Nouvelle terre promise pour la Tech française, qui vient s’y acclimater, Israël a fait de l’innovation sa meilleure planche de salut. Dans ce pays à la tradition probusiness, universités et pôles d’excellence offrent une oasis fertile à mi-chemin entre la Chine et les Etats-Unis. Derrière ce petit miracle, l’aiguillon de l’armée et une R&D très poussée.
Le vendredi 22 février, à 3 h 45, heure de Jérusalem, une fusée Falcon 9 a décollé du pas de tir de Cap Canaveral, en Floride, embarquant un petit véhicule baptisé Beresheet. L’appareil de moins de 600 kilogrammes est la fierté de tout un peuple. Si tout se passe bien, il se posera sept semaines plus tard pour une mission d’exploration sur la Lune. Et Israël, petit pays de 9 millions d’habitants, deviendrait la quatrième nation à avoir posé un engin sur le satellite unique de la Terre. Les trois ingénieurs à l’origine de ce projet fou sont les seuls rescapés du concours Google Lunar X-Prize lancé en 2007.
Ils ont levé 100 millions d’euros pour concevoir ce véhicule doté d’un minimum de redondances, donc très léger. Et beaucoup moins cher qu’une mission classique. Le programme est aussi nettement plus risqué. Mais la seule alternative était de ne rien faire. Pour les Israéliens, cette histoire est une allégorie de leur écosystème d’innovation.
Constance politique
Au niveau national, cet univers hightech représente aujourd’hui 8 % des emplois, près de 10 % du PIB et 49 % des exportations. Un dynamisme qui repose, pour une très large partie, sur son incroyable tissu de près de 6 000 start-up, soit environ 1 pour 1 450 habitants. « Depuis les années 1960, les gouvernements successifs ont maintenu une politique constante d’investissement dans la recherche et développement et l’entrepreneuriat », explique Boaz Golany, vice-président du Technion, l’université polytechnique de Haïfa. Les dépenses en R&D représentent plus de 4,5 % du PIB, sans compter les crédits alloués aux militaires, qui jouent un rôle fondamental dans l’innovation et la formation des élites scientifiques. Un petit miracle économique qui stimule, depuis plusieurs années, l’immigration française. En une décennie, ce sont près de 28 000 Français qui ont fait leur alyah.

[À faire]
- a) Recopiez fidèlement le passage du texte sur l'innovation en Israël qui va de « Nouvelle terre promise » jusqu'à « R&D très poussée. » inclus.
- b) D'après le texte sur l'innovation en Israël, quelle part des exportations du pays revient à l'univers high-tech ?
- c) Reprenez le texte sur l'innovation en Israël et poursuivez-le après sa dernière phrase.
Les enregistrements placés ici n'ont aucun rapport avec le texte sur l'innovation en Israël.

Données
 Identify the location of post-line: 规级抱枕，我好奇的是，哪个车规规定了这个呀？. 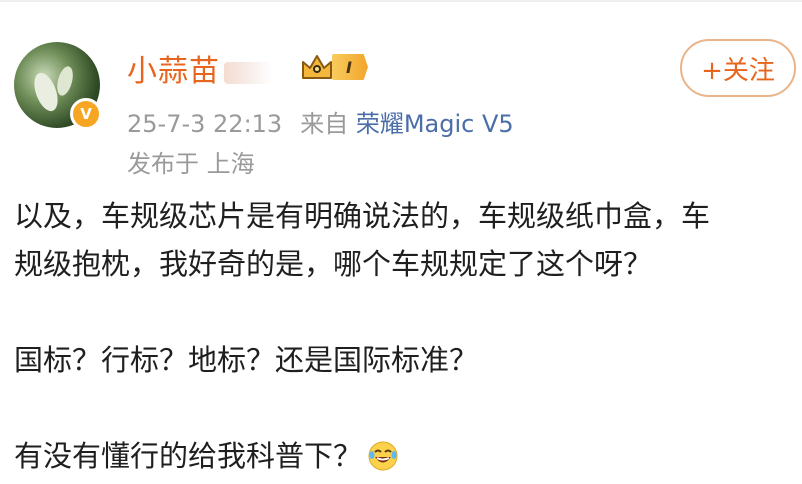
(334, 264).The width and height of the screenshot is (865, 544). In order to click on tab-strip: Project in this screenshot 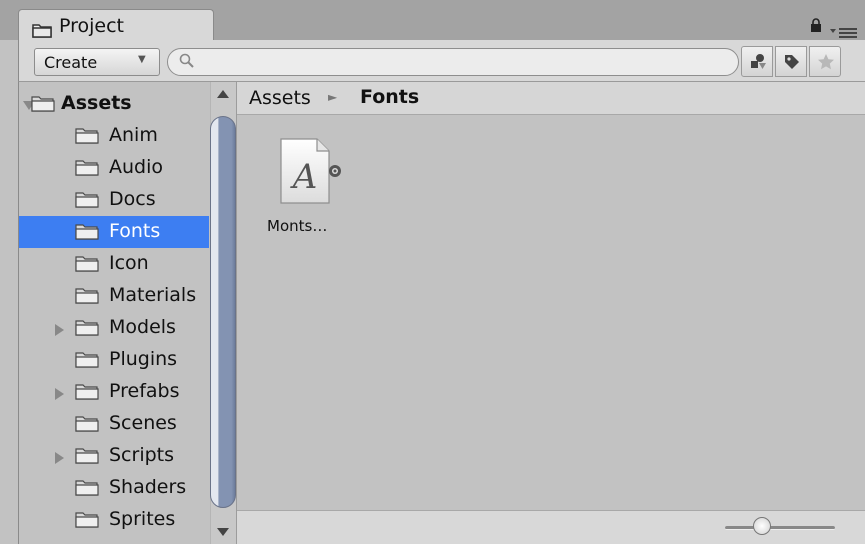, I will do `click(432, 22)`.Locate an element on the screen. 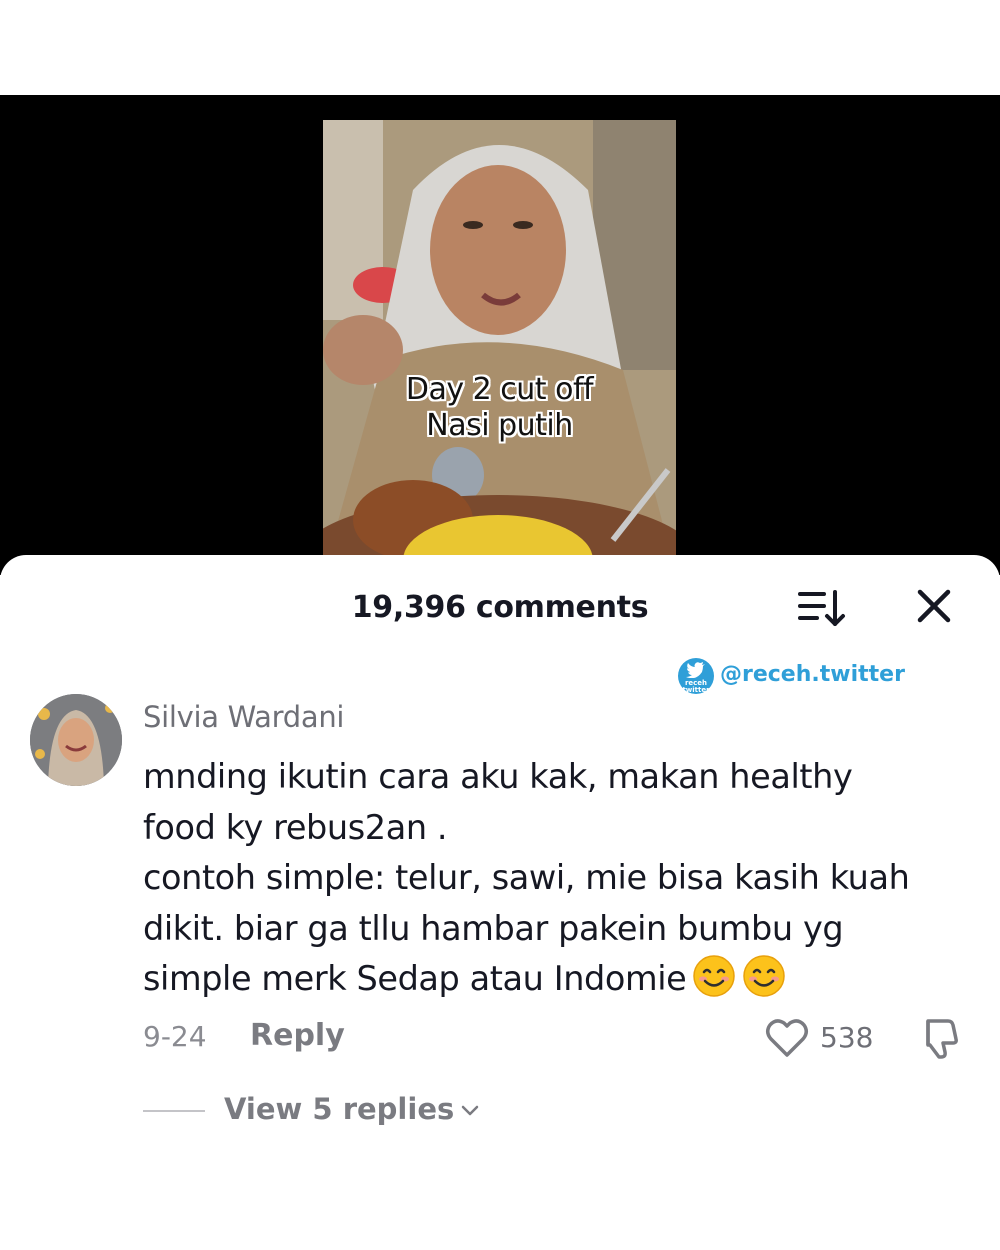 Image resolution: width=1000 pixels, height=1250 pixels. top-margin is located at coordinates (500, 48).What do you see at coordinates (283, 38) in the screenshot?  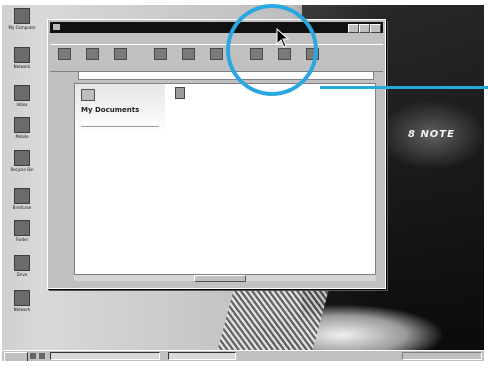 I see `mouse-pointer-icon` at bounding box center [283, 38].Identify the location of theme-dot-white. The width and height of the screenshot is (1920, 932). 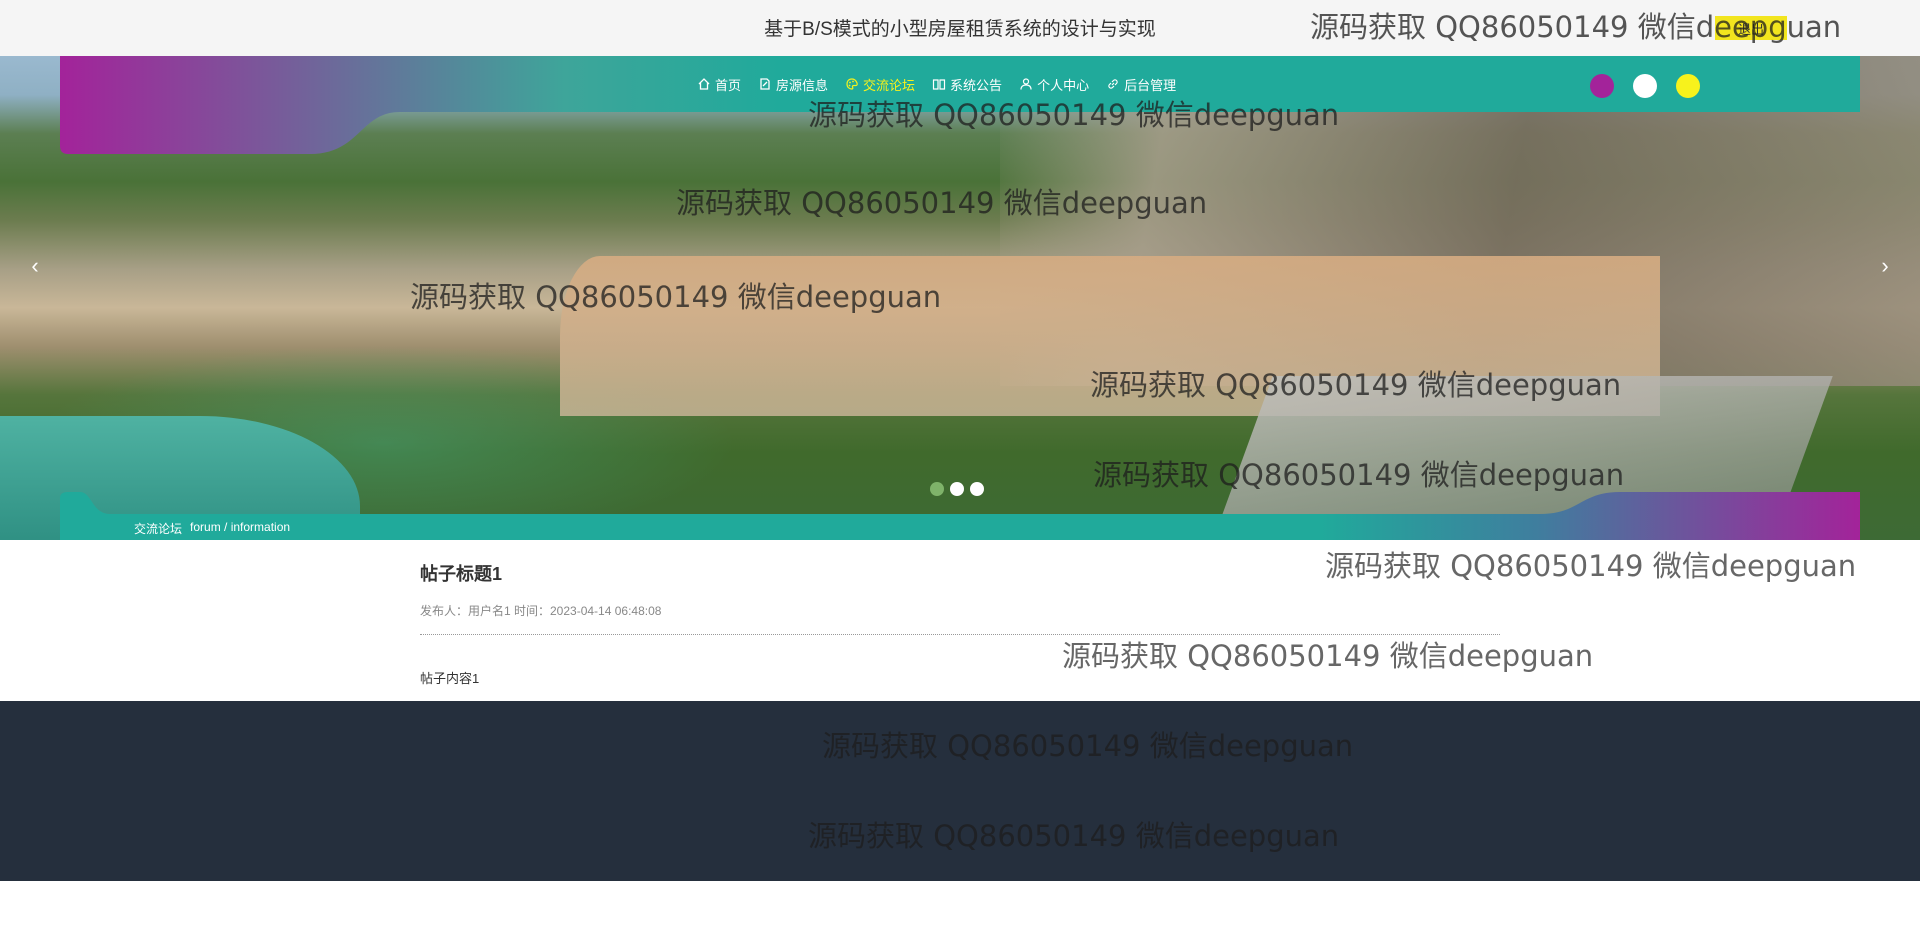
(1645, 86).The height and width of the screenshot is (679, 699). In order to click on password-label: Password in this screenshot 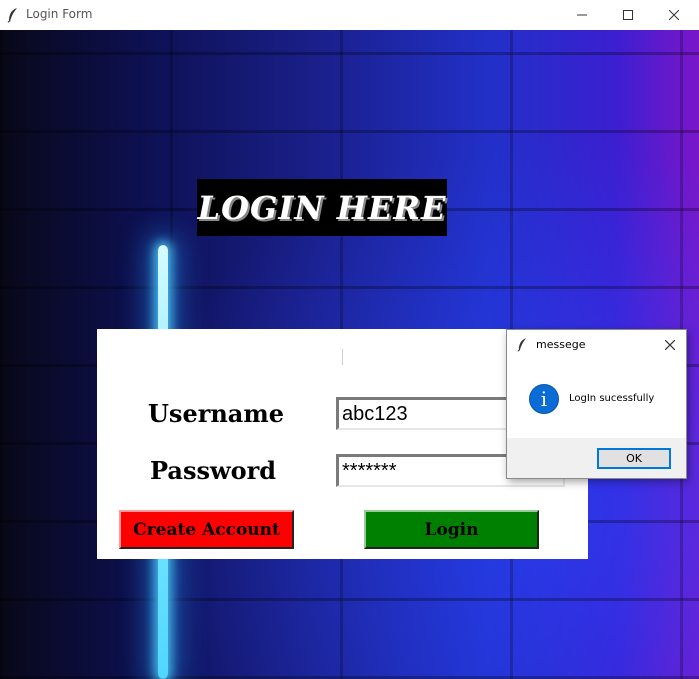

[Vos réponses]
- a)
Nouvelle terre promise pour la Tech française, qui vient s’y acclimater, Israël a fait de l’innovation sa meilleure planche de salut. Dans ce pays à la tradition probusiness, universités et pôles d’excellence offrent une oasis fertile à mi-chemin entre la Chine et les Etats-Unis. Derrière ce petit miracle, l’aiguillon de l’armée et une R&D très poussée.

- b) 49 % des exportations.

- c)
Cette machine à innover est très largement alimentée par l’Innovation Authority, organisme placé sous l’autorité directe du Premier ministre. Celle-ci finance aussi bien les start-up que les PME ou les grands groupes, pour des projets portant une réelle avancée technologique. Il ne s’agit ni de prêts ni de prises de participation : si le projet réussit, l’emprunteur rembourse la somme en versant de 3 % à 5 % de son chiffre d’affaires annuel. « Nous donnons l’argent là où nous pensons qu’il y a un gros potentiel mais qu’il y a défaut du marché », explique le docteur Ami Appelbaum, président et chief scientist de l’autorité. Cette manne est également abondée par des financements étrangers. Sur les 6,5 milliards de dollars levés par la tech israélienne l’an dernier, 58 % ne venaient pas d’Israël.
Et les investissements directs s’accélèrent, notamment en provenance des Etats-Unis. La multinationale de semi-conducteurs Intel, qui compte déjà deux importantes installations et quelque 12 000 salariés dans le pays, a récemment annoncé un nouvel investissement de 10 milliards de dollars pour la construction d’une troisième usine dans le sud. Le groupe californien a également frappé très fort en faisant l’acquisition, en 2017, de Mobileye, à Jérusalem, spécialiste des systèmes anticollisions et des dispositifs pour les futurs véhicules autonomes. Montant de l’opération : 15,3 milliards de dollars, un record pour l’industrie hightech israélienne.
Une opération loin d’être isolée. « Nous sommes agiles et rapides, nous aimons changer d’endroits, nous réinventer, mais notre mentalité n’est pas de développer des grands groupes », décrypte Ornit Kravitz, partner du fonds d’investissement Guez Partners. Le pays voit ainsi régulièrement lui échapper certaines de ses plus belles pépites, dans tous les compartiments de jeu : l’appli de navigation Waze, reprise par Google pour 1,15 milliard en 2013, le fabricant de machines à gazéifier les boissons Sodastream, racheté par PepsiCo pour 3,2 milliards en 2018, ou encore Frutarom, producteur de saveurs et de parfums, raflé pour plus de 7 milliards par l’américain IFF.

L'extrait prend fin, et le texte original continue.